Preparing The Classifier
Before classifiers can begin categorizing new documents, there are several steps required to prepare and train the classifier. First, categories must be established and decisions must be made about how documents are categorized. Second, a training set of documents must be selected. Finally and optionally, the training set often undergoes dimensionality reduction, either through basic techniques such as stemming or, in some cases, more advanced feature selection or extraction. Decisions made at each point in these preparatory steps can significantly affect classifier performance.
TC always begins with a fixed set of categories to which documents must be assigned. This distinguishes TC from text clustering, where categories are built on-the-fly in response to similarities among query results. Often, the categories are a broad range of subjects or topics, like those employed in some of the large text corpora used in TC research such as Reuters news stories, websites, and articles (for example, as the Reuters and Ohsumed corpora are used in Joachims ). Classifiers can be designed to allow as many categories to be assigned to a given document as are deemed relevant, or they may be restricted to the top k most relevant categories. In some instances, TC applications have just one category, and the classifier learns to make yes/no decisions about whether documents should or should not be assigned to that category. This is called binary TC. Examples include authorship verification (Koppel & Schler, 2004) and detecting system misuse (Zhang & Shen, 2005).
The next step in preparing a classifier is to select a training set of documents which will be used to build the classification algorithm. In order to build a classifier, a TC system must be given a set of documents that are already classified into the desired categories. This training set needs to be robust and representative, consisting of a large variety of documents that fully represent the categories to be learned. TC systems also often require a test set, an additional group of pre-classified documents given to the classifier after the training set, used to test classifier performance against a human indexer. Training can occur all at once, in a batch process before the classifier begins categorizing new documents, or training can continue simultaneously with categorization; this is known as online training.

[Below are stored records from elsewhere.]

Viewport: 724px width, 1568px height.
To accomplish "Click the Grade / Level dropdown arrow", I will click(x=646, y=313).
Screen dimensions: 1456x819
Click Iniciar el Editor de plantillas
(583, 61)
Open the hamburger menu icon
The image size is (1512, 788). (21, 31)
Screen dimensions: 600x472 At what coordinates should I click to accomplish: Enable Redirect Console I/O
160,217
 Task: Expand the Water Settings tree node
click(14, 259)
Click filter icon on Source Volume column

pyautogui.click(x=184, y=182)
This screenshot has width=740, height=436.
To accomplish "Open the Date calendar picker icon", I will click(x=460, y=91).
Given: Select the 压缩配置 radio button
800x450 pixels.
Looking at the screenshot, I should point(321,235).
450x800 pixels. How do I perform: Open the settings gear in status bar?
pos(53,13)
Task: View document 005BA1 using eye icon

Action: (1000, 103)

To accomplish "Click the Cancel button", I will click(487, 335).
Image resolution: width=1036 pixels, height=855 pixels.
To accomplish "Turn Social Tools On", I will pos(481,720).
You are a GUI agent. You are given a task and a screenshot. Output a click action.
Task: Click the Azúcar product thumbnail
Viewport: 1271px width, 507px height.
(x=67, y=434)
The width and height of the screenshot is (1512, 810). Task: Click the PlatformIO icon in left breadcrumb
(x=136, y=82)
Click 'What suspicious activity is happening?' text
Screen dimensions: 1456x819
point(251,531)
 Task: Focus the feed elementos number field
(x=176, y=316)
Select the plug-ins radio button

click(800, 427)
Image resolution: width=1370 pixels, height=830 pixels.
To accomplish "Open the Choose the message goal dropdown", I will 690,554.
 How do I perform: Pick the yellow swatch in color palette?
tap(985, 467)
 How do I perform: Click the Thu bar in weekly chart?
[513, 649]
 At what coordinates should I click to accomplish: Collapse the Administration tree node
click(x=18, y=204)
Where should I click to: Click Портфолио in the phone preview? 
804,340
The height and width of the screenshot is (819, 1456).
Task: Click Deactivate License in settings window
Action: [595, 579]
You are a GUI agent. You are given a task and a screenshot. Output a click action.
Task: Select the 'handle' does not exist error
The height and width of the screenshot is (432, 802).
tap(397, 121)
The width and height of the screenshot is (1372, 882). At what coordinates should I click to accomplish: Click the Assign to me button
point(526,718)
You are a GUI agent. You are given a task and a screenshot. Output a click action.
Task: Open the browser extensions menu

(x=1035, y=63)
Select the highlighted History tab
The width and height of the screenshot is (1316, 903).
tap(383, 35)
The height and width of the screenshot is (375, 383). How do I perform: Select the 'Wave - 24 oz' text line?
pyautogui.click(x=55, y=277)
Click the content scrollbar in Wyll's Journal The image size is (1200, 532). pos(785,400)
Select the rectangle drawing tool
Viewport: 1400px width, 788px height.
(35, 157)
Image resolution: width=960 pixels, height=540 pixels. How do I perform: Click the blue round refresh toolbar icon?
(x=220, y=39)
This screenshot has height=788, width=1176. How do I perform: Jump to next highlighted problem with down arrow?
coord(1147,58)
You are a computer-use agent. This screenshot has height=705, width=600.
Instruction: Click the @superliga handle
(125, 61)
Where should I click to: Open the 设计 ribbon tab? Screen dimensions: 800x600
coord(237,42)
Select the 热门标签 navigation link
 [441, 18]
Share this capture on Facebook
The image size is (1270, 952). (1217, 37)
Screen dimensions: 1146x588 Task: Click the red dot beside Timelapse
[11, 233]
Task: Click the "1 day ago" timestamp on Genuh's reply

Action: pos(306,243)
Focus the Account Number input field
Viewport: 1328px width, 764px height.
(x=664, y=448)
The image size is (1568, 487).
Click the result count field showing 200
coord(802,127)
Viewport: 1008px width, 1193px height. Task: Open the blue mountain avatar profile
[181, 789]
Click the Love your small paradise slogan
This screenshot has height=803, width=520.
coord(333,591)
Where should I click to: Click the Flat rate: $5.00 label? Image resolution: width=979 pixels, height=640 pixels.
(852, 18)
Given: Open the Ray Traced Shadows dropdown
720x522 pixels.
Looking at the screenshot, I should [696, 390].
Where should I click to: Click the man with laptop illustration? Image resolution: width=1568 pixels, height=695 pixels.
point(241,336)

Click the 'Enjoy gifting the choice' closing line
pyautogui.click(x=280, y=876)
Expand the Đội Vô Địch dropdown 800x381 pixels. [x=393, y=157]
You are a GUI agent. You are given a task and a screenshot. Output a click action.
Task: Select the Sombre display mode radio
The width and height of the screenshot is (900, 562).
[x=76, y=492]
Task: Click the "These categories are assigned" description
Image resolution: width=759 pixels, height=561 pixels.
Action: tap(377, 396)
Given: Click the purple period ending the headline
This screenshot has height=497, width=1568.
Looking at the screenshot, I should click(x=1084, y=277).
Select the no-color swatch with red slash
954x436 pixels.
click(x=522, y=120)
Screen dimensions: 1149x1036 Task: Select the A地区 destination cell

One final, optional step for TC systems is to reduce the number of terms in the index. The technique for doing so, known as dimensionality reduction, is taken from research in information retrieval and is applicable to many data mining tasks. Dimensionality reduction entails reducing the number of terms (i.e., dimensions in the vector space model of IR) in order to make classifiers perform more efficiently. The goal of dimensionality reduction is to streamline types of classifiers such as naïve Bayes and kNN classifiers, which employ other information retrieval techniques such as document similarity. It can also address the problem of “noisy” training data, where similar terms (for example, forms of the same word with different suffixes) would otherwise be interpreted by the classifier as different words.